Note that the -te- in kenishketeómo/kenishketeómu 'ye profane it', paralleled by Mayhew's kunneskehtomoo, is properly speaking due to "infection" by the /i·/ of the preceding syllable; see NWiM, vol. II, pg. 476. The etymon is Proto-Algonquian *ni·škihta·wa 'he burdens it, makes it dirty'.
Also chagua without the final -s. Note however that the plain stem teag 'what' (cf. Munsee Delaware ké·kw) is overwhelmingly found with te- in Eliot; the differences among these forms are subtle and not always clear. The only token of this form with ch- that I have found so far (June 2025) is chogq in the 1685 version of Matthew 5:26, where it is used to translate 'farthing; κοδράντης' in its secondary sense of 'thing → money, coin'.
Holmes, 1974, A Cotton Mather Bibliography. This book is somewhat difficult to find and no page citation is available to me at the moment, but I vaguely recall that the statement was to be found in the first volume (of three total).
The orthography of the King James Version often deviates from that of modern English, which can frustrate attempts at searching for a word in English. English text search in modern spelling is a desideratum, albeit one of low priority. On Eliot's choice of the KJV as a source text, see Harry Stout's 1982 study "Word and Order in Colonial New England," from Mark A. Noll, ed., The Bible in America: Essays in Cultural History; many thanks to Michael Winship for his knowledge of the historical context.
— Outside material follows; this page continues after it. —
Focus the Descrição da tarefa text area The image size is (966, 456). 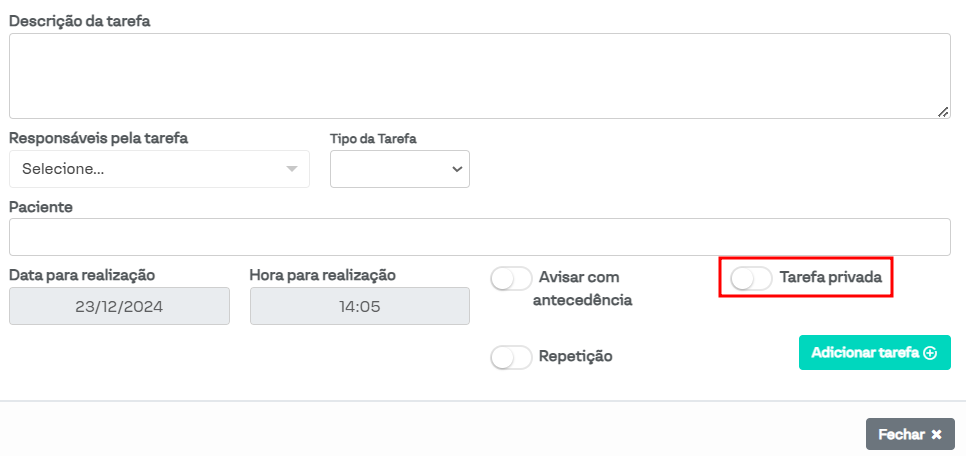coord(479,76)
Drawn from the text of Beza's 1598 Textus Receptus as given on www.textus-receptus.com and checked against a scan of the original, where this verse is 1:44. There are occasional versification discrepencies elsewhere which may turn out to line up with the Hebrew/Greek. There are minor differences among the various major editions of the Textus Receptus (Stephanus's 1551 edition, Beza's 1598 edition, and the 1624 and 1633 Elzevir editions); a complete list may be found in the appendices of Hoskier 1890. Given that Eliot arrived in America in 1631, it seems most likely that he was drawing on Beza or the 1624 Elzevir, but this has yet to be checked (if indeed it's possible to tell).